▸ 引用文
---
そして動物は、それを具象化した「本能」を備えている。
本能とは、「生物がもとから持っている、物事を成し遂げようとする働き」の
ことと定義できる。
そしてそれは、細胞レベルの働きではなく、中枢神経からの指令による生体行動
による働きであるところから、動物で主に用いられる。
動物には、三大本能がある。
種存本能:子孫を残し、遺伝子を引き継いでいこうとする働き。
生存本能:自己の生存を維持しようとする働き。
存在本能:上の本能の働きを補佐する、自己や子孫の存在をアピールする働き。
これら本能は、動物の進化によって、それぞれに発達してきた。
はじめは、種存が重視される。
環境の影響に、動物は生存を絶えず脅かされる。
大量数(群れ)で生存することによって、確率的に生き残り、種を残そうとする、
個の生存より、種存が優先される生物種。
次に進化して、種の遺伝よりも、より中で優れた個の遺伝子を残そうとする、
自己の生存を優先しようとする生物種。
ここで動物には、感情が生まれ、他に対して、威圧や媚態をとるようになる。
さらに進化して、群れから集団となり、互いに協調して生きるようになると、
動物は、自己の存在のアピールを行う生物種になる。
人になると、その存在本能の欲求は強くなり、自尊心や自己顕示、承認欲求、
文明が進むにつれ、それらは、種存や生存も脅かすようになる。
生命の仕組みは複雑であり緻密である。
それは奇跡の繰り返しの賜物である。
それを知る人は、その賜物を大切にし、
その恩恵を十分に全うしたいと思う。
すなわち人は、人生に幸福を目指す。
それが成熟した者、大人の正しい考え方であろう。
幸福とは何か?
---
▸ データ抜粋

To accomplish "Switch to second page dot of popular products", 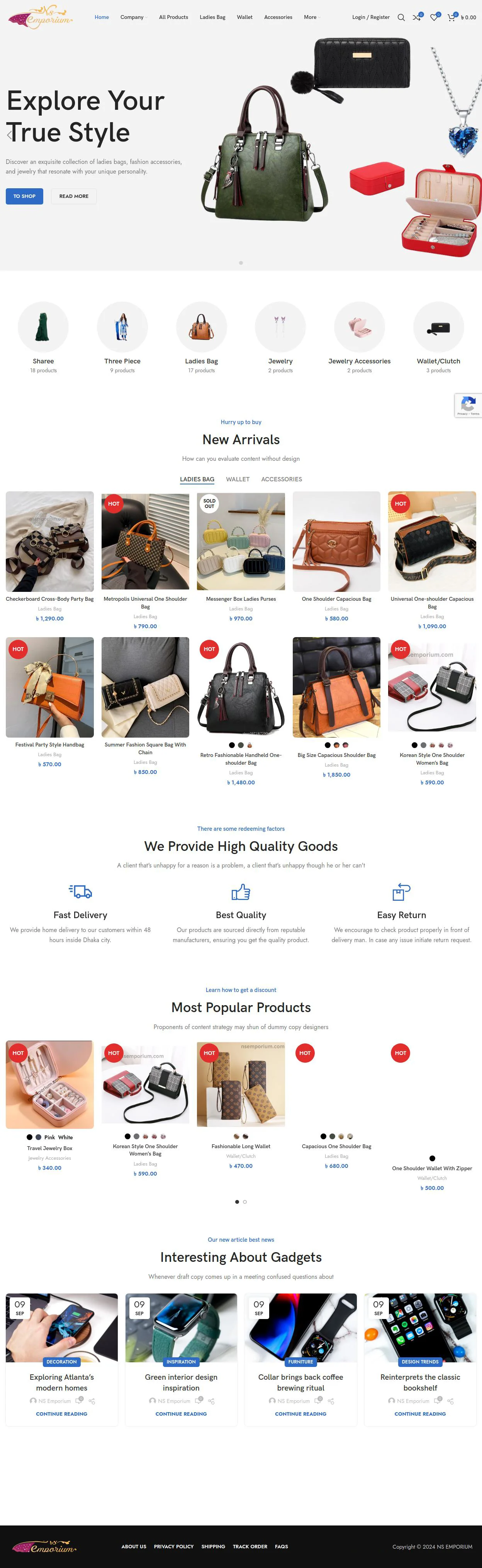I will click(x=245, y=1202).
---
▸ 課題内容
本能に関する文章のうち、「次に進化して、種の遺伝よりも、より中で優れた個の遺伝子を残そうとする、」から「それが成熟した者、大人の正しい考え方であろう。」までを、両端も含めて一字一句正確に書き写すこと。 本能に関する文章だけを根拠にすること。

▸ 完全な解答
次に進化して、種の遺伝よりも、より中で優れた個の遺伝子を残そうとする、
自己の生存を優先しようとする生物種。
ここで動物には、感情が生まれ、他に対して、威圧や媚態をとるようになる。
さらに進化して、群れから集団となり、互いに協調して生きるようになると、
動物は、自己の存在のアピールを行う生物種になる。
人になると、その存在本能の欲求は強くなり、自尊心や自己顕示、承認欲求、
文明が進むにつれ、それらは、種存や生存も脅かすようになる。
生命の仕組みは複雑であり緻密である。
それは奇跡の繰り返しの賜物である。
それを知る人は、その賜物を大切にし、
その恩恵を十分に全うしたいと思う。
すなわち人は、人生に幸福を目指す。
それが成熟した者、大人の正しい考え方であろう。